We're Censoring Our Own Reality
22 December 2017
The Internet is a place where freedom of speech reigns; except where it doesn’t. While everyone is free to share their thoughts, in whatever form they take, most sites impose limits on what can be shared. This isn’t necessarily a bad thing; unlawful or hateful content don’t share a platform with lawful free speech. Sites usually explain what’s acceptable to share in their Terms of Service or equivalent document normally written in more pages of legal language than any normal person would ever care to read. These limits don’t stop everything and sites rely on users to report unacceptable content, which invites human moderation or prompts the site to automatically take things down.
Content moderation invites problems as much as it solves others. Algorithms that try to moderate content automatically are not perfect. YouTube, for example, has been combating videos that are built to make it through their filters for kid-friendly videos, but that have disturbing storylines or content that isn’t suitable for kids. When they do work correctly, algorithms aren’t necessarily unbiased; the software itself has no bias and is doing what it’s told to do, but the people who develop the algorithms might be. It’s not always intentional, either. Some things are not easy to measure directly, but might be measured indirectly; such as using a family history of crime to decide how likely it is that an individual would be to commit a crime in the future.
We don’t really know how these algorithms decide what content is acceptable and what isn’t. They are, for the most part, trade secrets to the companies that use them. However, no matter how biased, manipulatable, or downright wrong they can be, they’re applied on a massive scale. Facebook, YouTube, and other services rely on these algorithms to decide what posts stay up and what gets shown in searches.

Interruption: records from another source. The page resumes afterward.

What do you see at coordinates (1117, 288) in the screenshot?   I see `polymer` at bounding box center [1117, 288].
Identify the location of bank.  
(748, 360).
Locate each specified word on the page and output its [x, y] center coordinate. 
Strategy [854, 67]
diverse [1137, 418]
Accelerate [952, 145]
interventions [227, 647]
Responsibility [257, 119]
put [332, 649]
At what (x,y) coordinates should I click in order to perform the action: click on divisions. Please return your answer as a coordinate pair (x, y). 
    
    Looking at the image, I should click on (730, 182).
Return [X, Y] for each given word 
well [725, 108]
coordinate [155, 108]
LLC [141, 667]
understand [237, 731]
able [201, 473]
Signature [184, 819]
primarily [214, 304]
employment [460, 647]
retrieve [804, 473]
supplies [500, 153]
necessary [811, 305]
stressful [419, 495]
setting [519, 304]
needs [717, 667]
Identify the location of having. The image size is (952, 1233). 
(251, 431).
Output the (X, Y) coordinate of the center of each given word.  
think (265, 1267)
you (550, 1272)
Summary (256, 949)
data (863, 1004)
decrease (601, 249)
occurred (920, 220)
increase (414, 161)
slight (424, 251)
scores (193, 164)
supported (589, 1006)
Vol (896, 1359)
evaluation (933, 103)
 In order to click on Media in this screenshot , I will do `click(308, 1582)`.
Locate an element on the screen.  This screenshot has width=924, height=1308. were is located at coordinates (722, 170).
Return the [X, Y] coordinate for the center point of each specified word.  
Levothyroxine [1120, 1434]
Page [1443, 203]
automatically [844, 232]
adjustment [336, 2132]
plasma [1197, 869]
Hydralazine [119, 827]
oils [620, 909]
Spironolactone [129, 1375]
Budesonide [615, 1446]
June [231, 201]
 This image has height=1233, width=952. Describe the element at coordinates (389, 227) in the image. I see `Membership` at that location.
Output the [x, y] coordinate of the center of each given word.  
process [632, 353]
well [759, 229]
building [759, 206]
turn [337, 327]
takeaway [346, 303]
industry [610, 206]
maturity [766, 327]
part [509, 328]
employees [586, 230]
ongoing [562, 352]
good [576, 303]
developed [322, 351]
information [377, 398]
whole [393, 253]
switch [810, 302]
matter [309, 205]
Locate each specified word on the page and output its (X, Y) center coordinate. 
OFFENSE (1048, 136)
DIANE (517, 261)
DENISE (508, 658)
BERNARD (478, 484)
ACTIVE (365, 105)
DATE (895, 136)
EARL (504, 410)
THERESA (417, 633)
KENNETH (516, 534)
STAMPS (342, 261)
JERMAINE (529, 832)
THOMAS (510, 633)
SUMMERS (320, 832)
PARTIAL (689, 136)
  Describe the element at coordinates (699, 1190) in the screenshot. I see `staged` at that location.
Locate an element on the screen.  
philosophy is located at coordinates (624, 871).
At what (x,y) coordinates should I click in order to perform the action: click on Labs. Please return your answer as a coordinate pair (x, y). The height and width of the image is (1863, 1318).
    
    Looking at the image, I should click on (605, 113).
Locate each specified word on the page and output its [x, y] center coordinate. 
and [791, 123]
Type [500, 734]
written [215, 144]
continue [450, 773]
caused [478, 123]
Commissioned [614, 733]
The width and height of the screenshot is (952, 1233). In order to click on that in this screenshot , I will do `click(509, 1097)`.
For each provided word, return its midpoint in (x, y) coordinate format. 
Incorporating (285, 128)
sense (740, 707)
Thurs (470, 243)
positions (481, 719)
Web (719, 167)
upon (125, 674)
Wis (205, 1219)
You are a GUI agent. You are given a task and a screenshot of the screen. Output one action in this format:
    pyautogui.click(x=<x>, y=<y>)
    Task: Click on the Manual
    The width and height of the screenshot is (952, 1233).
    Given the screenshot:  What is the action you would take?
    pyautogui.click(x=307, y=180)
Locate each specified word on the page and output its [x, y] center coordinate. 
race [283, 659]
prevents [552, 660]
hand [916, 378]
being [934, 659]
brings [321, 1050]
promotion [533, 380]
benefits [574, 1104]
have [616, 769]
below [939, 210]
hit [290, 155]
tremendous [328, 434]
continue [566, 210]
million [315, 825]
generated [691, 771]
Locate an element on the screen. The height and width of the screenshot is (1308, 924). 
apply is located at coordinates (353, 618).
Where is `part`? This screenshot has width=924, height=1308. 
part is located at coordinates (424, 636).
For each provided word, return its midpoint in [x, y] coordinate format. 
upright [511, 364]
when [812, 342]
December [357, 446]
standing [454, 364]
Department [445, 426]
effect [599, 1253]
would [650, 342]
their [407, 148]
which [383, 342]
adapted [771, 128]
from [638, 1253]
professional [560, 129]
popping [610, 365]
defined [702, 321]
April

However, algorithms are not the only moderation tool online. They miss things, as we know from YouTube’s ongoing battle. To compensate, sites also rely on teams of humans to check suspect posts or on their community of users to report posts. Reddit, for example, allows users to report posts to the moderators of communities and to Reddit itself, as well as to give negative feedback to content. With enough negative feedback, posts can effectively disappear from the site. This causes communities and even entire sites to develop a bias towards the beliefs of the majority of their users, contributing to the filter bubble effect. The algorithms that build individualized news feeds learn from this behavior as well.
Content moderation, both algorithm and user-driven, can push anything offline from content to entire communities. Brigades of users have managed to get Facebook groups and pages taken down because they disagreed with them. This type of user-driven moderation is also taking down content uploaded from people trying to expose atrocities from places such as Aleppo. While this type of content can be gory and may be inappropriate for some users, dropping it from a site entirely may be making evidence of war crimes disappear. YouTube rolled out changes recently that took down over 900 channels that were documenting the civil war in Syria. Facebook has been removing images documenting atrocities committed by the Myanmar government as of September.
With social networks removing content that users or algorithms find distasteful, we’re censoring the very networks that promise openness and global connection. While we worry—correctly—about ISPs and governments hiding content—we’re also doing it to ourselves. Worse, there’s little to no oversight to stop us, or the social networks we’re contributing to, from taking down things that are important.